Start Records to process
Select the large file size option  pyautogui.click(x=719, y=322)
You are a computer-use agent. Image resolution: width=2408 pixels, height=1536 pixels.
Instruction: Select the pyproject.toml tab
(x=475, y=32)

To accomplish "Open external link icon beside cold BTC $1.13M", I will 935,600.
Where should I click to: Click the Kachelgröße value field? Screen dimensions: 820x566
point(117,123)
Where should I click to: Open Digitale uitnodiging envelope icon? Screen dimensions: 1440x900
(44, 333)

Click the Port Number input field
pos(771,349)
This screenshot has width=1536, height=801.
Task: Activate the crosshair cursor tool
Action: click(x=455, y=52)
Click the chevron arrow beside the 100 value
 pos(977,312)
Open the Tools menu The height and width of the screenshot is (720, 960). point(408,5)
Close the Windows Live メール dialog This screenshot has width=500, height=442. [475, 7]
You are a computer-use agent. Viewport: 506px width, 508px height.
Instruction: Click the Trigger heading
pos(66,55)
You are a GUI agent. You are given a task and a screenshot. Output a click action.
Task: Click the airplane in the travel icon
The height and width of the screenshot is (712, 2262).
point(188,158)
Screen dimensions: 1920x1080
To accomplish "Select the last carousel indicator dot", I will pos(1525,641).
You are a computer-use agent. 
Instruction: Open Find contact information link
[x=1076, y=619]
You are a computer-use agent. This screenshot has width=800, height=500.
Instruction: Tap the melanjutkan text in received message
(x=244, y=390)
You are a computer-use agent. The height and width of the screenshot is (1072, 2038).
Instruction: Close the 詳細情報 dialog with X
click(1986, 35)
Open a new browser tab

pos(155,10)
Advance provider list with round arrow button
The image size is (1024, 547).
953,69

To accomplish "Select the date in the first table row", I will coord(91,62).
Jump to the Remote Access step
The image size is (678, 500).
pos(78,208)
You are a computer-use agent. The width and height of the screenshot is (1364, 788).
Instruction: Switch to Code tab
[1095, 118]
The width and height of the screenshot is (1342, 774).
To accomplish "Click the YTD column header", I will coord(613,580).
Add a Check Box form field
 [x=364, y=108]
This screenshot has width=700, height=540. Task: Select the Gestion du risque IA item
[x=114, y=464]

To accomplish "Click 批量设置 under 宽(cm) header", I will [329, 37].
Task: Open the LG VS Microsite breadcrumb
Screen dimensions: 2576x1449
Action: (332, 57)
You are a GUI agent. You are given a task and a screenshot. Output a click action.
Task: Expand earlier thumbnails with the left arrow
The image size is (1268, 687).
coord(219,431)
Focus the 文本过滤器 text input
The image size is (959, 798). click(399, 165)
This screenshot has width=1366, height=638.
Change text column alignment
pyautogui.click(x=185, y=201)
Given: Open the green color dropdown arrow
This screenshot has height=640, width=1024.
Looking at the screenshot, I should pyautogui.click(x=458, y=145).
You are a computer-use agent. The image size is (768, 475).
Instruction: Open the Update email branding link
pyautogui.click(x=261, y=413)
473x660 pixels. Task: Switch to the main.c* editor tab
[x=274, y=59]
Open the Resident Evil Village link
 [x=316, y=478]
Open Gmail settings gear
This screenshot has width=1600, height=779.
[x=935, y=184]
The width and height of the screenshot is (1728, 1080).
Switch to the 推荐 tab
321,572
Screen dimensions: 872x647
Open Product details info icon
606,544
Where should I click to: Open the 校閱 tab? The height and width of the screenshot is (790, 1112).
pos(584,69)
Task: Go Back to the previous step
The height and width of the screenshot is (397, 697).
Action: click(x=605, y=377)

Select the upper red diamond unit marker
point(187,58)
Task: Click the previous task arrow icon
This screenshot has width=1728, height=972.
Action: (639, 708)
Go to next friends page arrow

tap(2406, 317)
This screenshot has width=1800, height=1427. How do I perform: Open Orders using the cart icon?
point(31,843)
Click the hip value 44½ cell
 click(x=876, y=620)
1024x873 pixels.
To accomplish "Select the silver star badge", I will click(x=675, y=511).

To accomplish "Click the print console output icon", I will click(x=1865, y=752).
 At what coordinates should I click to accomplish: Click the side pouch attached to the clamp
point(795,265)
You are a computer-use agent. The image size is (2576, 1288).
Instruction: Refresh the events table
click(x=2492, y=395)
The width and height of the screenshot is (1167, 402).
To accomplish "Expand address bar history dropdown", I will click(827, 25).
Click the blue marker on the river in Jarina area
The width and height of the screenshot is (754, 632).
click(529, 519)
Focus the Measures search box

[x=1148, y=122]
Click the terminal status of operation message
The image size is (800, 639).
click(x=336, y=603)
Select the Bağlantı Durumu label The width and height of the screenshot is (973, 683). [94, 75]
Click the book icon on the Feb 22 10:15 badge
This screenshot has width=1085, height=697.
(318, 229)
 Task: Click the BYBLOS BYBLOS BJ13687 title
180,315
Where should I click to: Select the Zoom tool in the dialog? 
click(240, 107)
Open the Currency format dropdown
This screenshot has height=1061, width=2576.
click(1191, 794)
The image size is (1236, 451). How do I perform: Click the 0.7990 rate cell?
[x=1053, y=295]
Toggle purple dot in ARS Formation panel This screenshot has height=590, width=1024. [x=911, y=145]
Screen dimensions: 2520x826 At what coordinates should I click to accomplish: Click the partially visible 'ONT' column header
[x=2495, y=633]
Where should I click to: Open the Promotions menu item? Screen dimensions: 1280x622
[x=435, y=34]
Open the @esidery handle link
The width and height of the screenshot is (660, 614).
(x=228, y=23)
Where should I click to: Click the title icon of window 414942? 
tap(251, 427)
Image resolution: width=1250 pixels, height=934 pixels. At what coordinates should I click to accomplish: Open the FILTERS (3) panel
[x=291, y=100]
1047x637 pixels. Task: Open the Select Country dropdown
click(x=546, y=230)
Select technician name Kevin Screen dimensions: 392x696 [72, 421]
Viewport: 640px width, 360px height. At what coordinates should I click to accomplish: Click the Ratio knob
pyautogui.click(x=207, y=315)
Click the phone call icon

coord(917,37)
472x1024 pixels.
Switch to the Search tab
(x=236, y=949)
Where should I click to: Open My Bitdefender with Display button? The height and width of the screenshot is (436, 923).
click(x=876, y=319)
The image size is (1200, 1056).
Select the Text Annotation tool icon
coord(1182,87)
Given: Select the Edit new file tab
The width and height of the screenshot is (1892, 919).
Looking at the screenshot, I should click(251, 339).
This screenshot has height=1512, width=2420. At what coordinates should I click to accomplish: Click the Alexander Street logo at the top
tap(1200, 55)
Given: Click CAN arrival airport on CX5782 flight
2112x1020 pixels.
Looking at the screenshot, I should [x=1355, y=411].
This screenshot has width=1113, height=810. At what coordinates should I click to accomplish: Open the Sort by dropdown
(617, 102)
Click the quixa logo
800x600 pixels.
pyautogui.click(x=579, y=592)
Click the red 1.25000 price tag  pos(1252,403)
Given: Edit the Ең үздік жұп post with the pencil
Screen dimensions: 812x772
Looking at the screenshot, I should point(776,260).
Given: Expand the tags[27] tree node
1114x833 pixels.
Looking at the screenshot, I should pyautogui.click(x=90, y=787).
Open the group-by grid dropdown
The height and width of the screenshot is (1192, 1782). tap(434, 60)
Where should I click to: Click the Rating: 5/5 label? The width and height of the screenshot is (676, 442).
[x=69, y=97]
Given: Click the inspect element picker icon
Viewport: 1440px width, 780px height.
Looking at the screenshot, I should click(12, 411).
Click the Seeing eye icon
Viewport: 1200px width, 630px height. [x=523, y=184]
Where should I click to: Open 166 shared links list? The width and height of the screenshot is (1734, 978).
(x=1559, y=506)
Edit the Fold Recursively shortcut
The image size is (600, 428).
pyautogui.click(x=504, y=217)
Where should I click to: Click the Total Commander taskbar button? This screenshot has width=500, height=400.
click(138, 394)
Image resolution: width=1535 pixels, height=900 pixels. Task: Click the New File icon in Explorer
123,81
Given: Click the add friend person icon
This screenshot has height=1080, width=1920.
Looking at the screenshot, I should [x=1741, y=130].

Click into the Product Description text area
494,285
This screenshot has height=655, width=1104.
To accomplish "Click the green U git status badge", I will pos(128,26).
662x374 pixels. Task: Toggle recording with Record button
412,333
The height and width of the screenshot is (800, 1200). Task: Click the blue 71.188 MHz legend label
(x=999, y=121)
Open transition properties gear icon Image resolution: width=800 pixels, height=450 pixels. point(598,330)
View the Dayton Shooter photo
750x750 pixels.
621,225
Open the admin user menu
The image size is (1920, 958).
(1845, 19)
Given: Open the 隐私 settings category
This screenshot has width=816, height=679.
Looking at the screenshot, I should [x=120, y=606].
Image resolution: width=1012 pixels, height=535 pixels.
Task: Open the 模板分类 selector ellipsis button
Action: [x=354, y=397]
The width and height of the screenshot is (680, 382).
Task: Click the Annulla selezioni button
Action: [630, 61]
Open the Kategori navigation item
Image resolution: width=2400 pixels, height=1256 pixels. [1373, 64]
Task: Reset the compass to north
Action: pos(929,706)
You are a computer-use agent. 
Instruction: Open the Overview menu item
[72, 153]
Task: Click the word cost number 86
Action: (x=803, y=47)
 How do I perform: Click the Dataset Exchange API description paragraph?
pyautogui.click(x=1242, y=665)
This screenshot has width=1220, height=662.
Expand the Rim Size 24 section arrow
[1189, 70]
End Records to process
**Task to carry out**
Copy the lines above word for word, from the line with "The image size is (1200, 1056)." through the line with "[x=69, y=97]", including both of those lines.

**Worked answer**
The image size is (1200, 1056).
Select the Text Annotation tool icon
coord(1182,87)
Given: Select the Edit new file tab
The width and height of the screenshot is (1892, 919).
Looking at the screenshot, I should click(251, 339).
This screenshot has height=1512, width=2420. At what coordinates should I click to accomplish: Click the Alexander Street logo at the top
tap(1200, 55)
Given: Click CAN arrival airport on CX5782 flight
2112x1020 pixels.
Looking at the screenshot, I should [x=1355, y=411].
This screenshot has width=1113, height=810. At what coordinates should I click to accomplish: Open the Sort by dropdown
(617, 102)
Click the quixa logo
800x600 pixels.
pyautogui.click(x=579, y=592)
Click the red 1.25000 price tag  pos(1252,403)
Given: Edit the Ең үздік жұп post with the pencil
Screen dimensions: 812x772
Looking at the screenshot, I should point(776,260).
Given: Expand the tags[27] tree node
1114x833 pixels.
Looking at the screenshot, I should pyautogui.click(x=90, y=787).
Open the group-by grid dropdown
The height and width of the screenshot is (1192, 1782). tap(434, 60)
Where should I click to: Click the Rating: 5/5 label? The width and height of the screenshot is (676, 442).
[x=69, y=97]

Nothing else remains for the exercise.